Shelburne Food Shelf revitalized

For many years, Val Martel was the driving force behind the Shelburne Food Shelf. With her passing, new leadership had to emerge and with it, a new organizational plan to expand its hours and operations developed.

A volunteer board of directors, composed of eight people representing local churches, social service agencies, the business community, and the community at-large, has been working diligently to maintain services while also working to improve and expand them. In the words of board member Susan Stock, “We are building a plane in mid-air.”

The board estimates that some 100 households in Shelburne are food insecure, yet the food shelf was only serving approximately 30 families. Too often, they must make hard choices between food and medical care. Parents often go without a meal in order to ensure their children are adequately fed, and the problem becomes even more acute during vacations and the summer when the youngsters no longer get meals at school. The food shelf is partnering with the Shelburne Community School to create home packages to help families feed their children during those times.

The Shelburne Food Shelf now offers increased monthly hours. They will be open for food distribution from 9am to 11am on the second and fourth Tuesday of the month, and from 5pm to 7pm on the second and fourth Thursday of the month.

Food donations are, of course, essential to the operation. Non-perishable items are always welcome and may be dropped off at any time outside the food shelf’s door across from the gym in the municipal center. In addition to food, personal care items such as soap, shampoo, toilet tissue and the like are also needed. Local dentists are generously donating toothbrushes and toothpaste for those in need.

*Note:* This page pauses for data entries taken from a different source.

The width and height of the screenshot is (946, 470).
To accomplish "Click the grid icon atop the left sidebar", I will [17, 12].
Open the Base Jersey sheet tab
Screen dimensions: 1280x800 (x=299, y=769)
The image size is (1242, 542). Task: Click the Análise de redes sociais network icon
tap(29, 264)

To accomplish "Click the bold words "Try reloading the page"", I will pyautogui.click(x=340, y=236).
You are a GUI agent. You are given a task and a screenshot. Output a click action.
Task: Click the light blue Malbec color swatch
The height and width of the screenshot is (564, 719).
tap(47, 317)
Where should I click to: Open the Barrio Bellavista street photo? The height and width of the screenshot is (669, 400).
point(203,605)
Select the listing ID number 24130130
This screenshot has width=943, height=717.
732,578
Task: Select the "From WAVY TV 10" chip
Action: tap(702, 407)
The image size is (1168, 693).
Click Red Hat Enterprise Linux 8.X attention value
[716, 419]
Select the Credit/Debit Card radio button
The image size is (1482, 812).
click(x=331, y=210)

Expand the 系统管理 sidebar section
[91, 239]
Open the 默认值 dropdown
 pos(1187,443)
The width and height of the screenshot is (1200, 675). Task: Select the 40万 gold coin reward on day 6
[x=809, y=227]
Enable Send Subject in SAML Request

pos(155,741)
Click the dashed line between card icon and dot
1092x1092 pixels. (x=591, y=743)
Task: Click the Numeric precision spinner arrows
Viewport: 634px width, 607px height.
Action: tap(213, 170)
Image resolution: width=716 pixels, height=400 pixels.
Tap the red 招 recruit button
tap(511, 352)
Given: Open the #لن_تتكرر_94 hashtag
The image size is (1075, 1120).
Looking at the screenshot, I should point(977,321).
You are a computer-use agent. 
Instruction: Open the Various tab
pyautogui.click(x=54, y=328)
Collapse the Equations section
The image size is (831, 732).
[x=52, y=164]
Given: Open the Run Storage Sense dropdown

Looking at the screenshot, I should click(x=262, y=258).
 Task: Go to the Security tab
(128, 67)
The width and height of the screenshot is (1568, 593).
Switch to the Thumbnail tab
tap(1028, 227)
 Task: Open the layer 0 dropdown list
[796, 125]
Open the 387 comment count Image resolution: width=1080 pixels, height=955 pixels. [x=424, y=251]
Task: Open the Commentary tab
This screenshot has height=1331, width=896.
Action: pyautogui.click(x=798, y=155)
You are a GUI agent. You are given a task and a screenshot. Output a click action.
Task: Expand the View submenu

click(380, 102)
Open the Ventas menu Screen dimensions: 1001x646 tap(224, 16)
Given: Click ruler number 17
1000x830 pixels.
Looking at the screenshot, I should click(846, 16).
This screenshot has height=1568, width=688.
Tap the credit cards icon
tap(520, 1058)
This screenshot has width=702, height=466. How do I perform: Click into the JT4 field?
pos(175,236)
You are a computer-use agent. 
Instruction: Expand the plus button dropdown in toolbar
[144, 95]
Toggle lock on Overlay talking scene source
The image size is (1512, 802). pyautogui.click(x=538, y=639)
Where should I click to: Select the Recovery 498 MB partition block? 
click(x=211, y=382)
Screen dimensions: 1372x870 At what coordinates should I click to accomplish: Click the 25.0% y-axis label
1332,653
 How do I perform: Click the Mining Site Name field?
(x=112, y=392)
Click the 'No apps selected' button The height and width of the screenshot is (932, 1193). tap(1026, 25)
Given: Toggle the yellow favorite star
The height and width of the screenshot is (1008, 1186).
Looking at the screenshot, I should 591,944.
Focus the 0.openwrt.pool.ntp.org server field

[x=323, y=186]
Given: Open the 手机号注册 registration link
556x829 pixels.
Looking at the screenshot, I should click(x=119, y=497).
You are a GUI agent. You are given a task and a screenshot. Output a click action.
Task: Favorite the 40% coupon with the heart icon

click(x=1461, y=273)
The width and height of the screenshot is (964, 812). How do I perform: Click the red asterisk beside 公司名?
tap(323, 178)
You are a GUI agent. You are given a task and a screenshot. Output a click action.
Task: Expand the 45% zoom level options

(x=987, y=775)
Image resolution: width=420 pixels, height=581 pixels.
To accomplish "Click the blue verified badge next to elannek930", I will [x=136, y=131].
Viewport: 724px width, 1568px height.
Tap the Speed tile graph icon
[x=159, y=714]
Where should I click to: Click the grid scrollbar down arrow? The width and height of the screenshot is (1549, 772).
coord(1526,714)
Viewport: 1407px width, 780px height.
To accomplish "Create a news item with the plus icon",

Monetary donations are also a big help. The Shelburne Food Shelf is in the process of obtaining its own 501(c)(3) designation from the IRS as a charitable organization with the help of local accountant David Webster and local lawyer Steve Unsworth who are donating their time. In the meantime, the Methodist Church is accepting tax deductible donations earmarked for the food shelf so they can give out vouchers for milk and egg purchases and offer emergency assistance to those in need, such as gas vouchers and bus passes so that recipients can get to and from their workplaces. The food shelf would like to obtain a freezer and refrigerator in order to store perishable items such as meat, milk, butter, and eggs.

The number of people in need in Shelburne is higher than most residents might think, and the needs continue year round, not just at Thanksgiving and Christmas when the more fortunate are apt to respond to food drives and make donations for holiday dinners. The board also wants to stress that the food shelf, while housed in the municipal center, is not otherwise subsidized by the town but rather is run by community minded volunteers. More volunteers and financial support are vital to its success in order to ensure that no residents of Shelburne, particularly our children and elderly, go without adequate food.